[WORK TO BE COMPLETED] Where the listing below has a line containing "Click the Salesforce", output that line and all lines after it, verbatim, and no others.

┏━━

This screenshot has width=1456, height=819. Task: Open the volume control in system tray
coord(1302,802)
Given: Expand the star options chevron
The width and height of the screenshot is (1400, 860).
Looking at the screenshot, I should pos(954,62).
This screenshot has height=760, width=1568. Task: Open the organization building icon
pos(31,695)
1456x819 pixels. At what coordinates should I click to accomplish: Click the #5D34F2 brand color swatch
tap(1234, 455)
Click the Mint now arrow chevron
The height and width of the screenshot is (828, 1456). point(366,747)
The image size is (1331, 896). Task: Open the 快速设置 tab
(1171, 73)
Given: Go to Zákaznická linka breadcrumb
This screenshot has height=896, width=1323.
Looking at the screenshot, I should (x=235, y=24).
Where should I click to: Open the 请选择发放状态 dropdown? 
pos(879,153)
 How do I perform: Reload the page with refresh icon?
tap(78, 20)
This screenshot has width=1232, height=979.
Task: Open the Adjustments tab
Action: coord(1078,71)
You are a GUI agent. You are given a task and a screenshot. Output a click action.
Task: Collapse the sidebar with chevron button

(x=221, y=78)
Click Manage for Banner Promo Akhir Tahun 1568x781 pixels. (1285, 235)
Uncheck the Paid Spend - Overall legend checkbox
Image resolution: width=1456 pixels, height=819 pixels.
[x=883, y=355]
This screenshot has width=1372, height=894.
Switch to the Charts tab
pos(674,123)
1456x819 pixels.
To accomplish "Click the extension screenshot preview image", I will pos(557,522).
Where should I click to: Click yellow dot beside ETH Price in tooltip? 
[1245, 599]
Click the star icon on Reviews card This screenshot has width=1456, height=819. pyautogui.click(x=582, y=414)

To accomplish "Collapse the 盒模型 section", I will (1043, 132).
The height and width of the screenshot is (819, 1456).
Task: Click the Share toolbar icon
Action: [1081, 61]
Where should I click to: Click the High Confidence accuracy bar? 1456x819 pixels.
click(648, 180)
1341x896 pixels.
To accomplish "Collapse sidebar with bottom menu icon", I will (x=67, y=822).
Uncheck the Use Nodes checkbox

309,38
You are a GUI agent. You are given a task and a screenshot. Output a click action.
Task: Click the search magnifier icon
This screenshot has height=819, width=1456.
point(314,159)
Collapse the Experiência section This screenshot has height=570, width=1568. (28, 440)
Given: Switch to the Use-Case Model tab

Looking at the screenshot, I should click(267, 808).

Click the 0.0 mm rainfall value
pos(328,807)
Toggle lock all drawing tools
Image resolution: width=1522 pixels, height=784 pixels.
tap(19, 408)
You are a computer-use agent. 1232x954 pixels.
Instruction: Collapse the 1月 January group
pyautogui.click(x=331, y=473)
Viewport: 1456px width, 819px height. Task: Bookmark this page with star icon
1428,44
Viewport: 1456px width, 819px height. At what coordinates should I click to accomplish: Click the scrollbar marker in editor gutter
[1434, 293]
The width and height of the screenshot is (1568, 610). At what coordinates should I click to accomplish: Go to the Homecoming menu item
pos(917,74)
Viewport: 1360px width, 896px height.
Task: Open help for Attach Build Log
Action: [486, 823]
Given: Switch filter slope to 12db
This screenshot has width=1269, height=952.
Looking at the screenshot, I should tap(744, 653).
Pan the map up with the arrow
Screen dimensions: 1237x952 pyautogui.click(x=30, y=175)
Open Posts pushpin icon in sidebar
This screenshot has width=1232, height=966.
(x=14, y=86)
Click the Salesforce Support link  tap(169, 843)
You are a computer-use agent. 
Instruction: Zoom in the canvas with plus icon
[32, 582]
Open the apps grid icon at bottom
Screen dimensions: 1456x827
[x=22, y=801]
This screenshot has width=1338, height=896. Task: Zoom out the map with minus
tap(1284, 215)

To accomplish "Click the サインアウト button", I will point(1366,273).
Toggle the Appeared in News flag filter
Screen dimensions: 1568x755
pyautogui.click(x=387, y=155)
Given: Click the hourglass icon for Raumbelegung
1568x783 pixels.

┗━━

[WRITTEN SOLUTION]
Click the Salesforce Support link  tap(169, 843)
You are a computer-use agent. 
Instruction: Zoom in the canvas with plus icon
[32, 582]
Open the apps grid icon at bottom
Screen dimensions: 1456x827
[x=22, y=801]
This screenshot has width=1338, height=896. Task: Zoom out the map with minus
tap(1284, 215)

To accomplish "Click the サインアウト button", I will point(1366,273).
Toggle the Appeared in News flag filter
Screen dimensions: 1568x755
pyautogui.click(x=387, y=155)
Given: Click the hourglass icon for Raumbelegung
1568x783 pixels.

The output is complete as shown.